Die Antwort auf die Frage, wo am weiten Meer man sich gerade befindet, gehört wohl zu den wichtigsten Informationen, sobald man den Heimathafen hinter sich lässt. Und die Suche nach einer verlässlichen Antwort hat lange gedauert und viele Seeleute in Gefahr gebracht.
Bei guter Sicht auf die Küste konnte man noch auf Sicht navigieren, aber sobald rundherum nur mehr Blau zu sehen war, wurde es schwierig, Kurs, Geschwindigkeit, Abdriften und Strömung so genau zu bestimmen, dass man daraus seinen Ort errechnen konnte. Für dieses Verfahren der Ortsbestimmung wurde früher das Wort gissen gebraucht. Und dieses aus dem mittelniederdeutschen stammende Wort bedeutet soviel wie “schätzen”.

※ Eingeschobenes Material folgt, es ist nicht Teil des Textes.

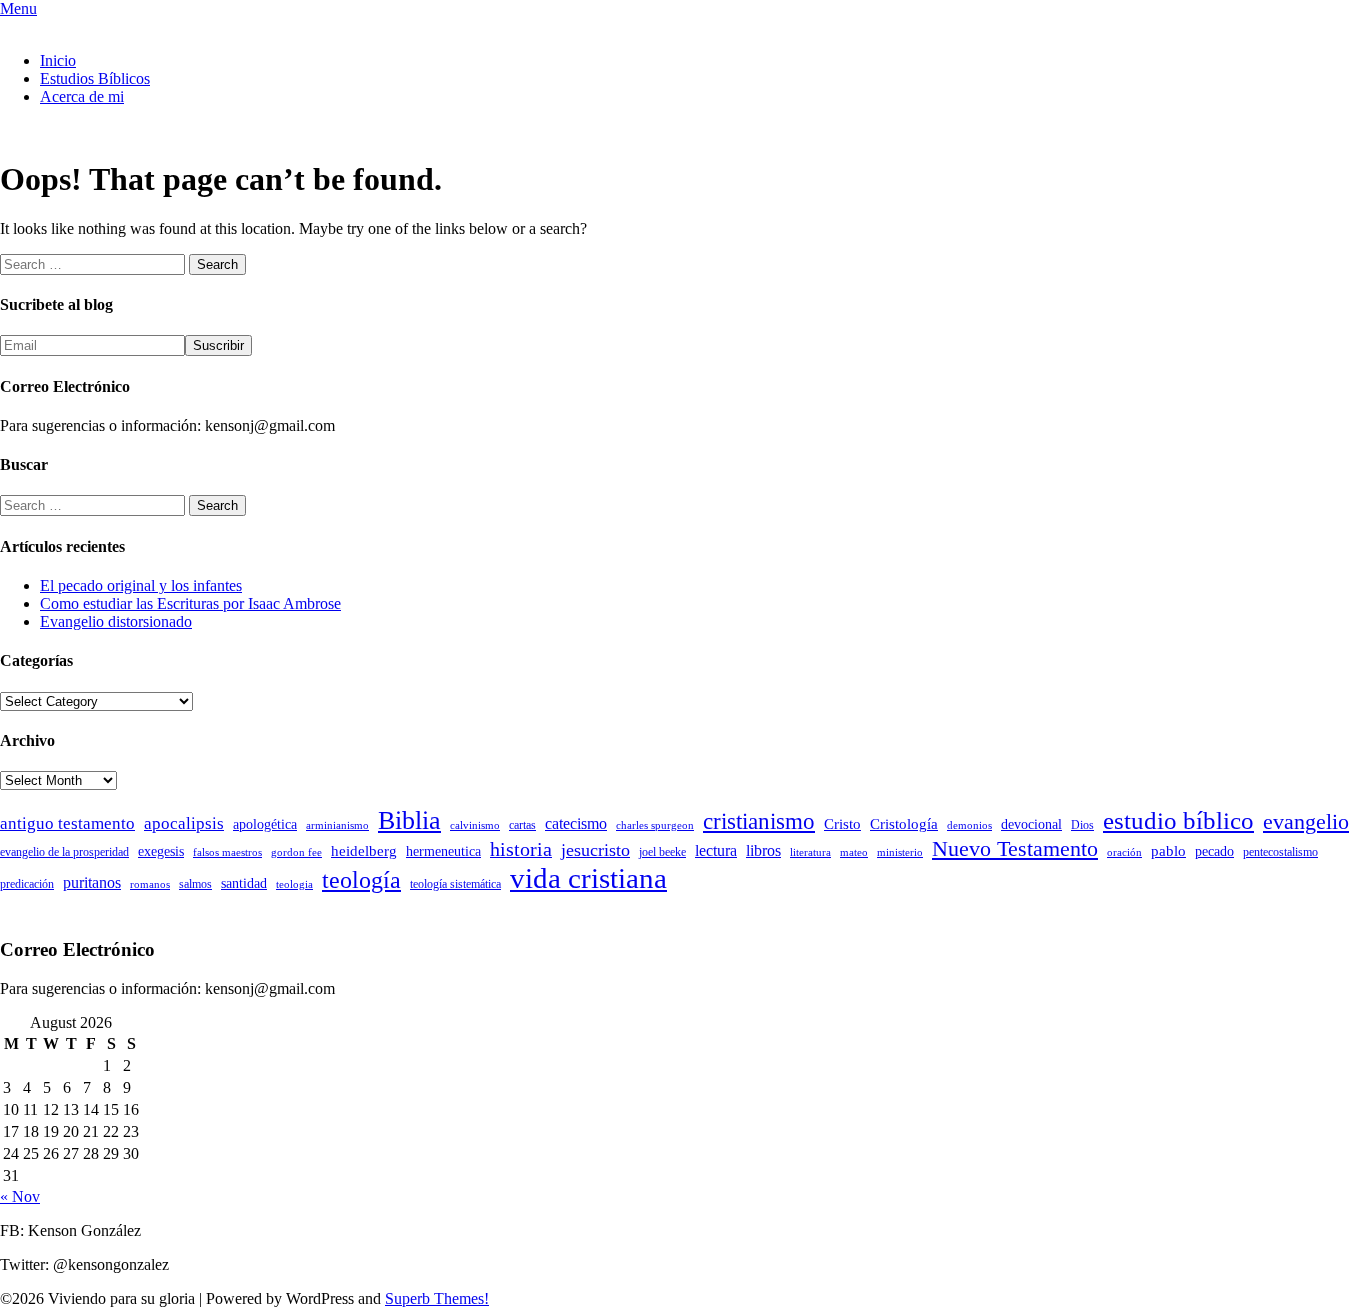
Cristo (842, 824)
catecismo (576, 823)
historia (521, 849)
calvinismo (475, 825)
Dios (1082, 825)
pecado (1214, 851)
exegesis (161, 851)
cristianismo (759, 821)
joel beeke (662, 852)
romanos (150, 884)
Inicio (58, 60)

Heute reicht im Prinzip ein Blick auf die Smartwatch, um zu wissen, wo man ist. Dank Global Positioning System, kurz GPS, werden einem auf einige Meter genau der aktuelle Längen- und Breitengrad und somit der aktuelle Ort auf der Erdoberfläche geliefert. Und flux werden diese Daten wie von Zauberhand auf einer digitalen Seekarte angezeigt und schon kann man sich ein Bild davon machen, wo man ist. Und mit zwei Fingertippern weiß man auch schon, wie weit es noch zur Traumbucht ist und welche Hindernisse am Weg umschifft werden müssen.
War die Ortsbestimmung in frühren Zeiten eine Art Geheimwissenschaft, ausgeübt von einäugigen, grimmigen Navigatoren mit Sextant in der Hand, so ist sie heute ein Kinderspiel. Unhandliche Seekarten, Peilkompass und Zirkel haben längst ausgedient. Doch alle die den Navitisch bereits zur Ablage für Tablet, Handy und Sonnenbrille degradiert haben, ermuntert Frau Gisela Müller-Plath doch ab und zu wieder auf alte Tugenden zurückzugreifen.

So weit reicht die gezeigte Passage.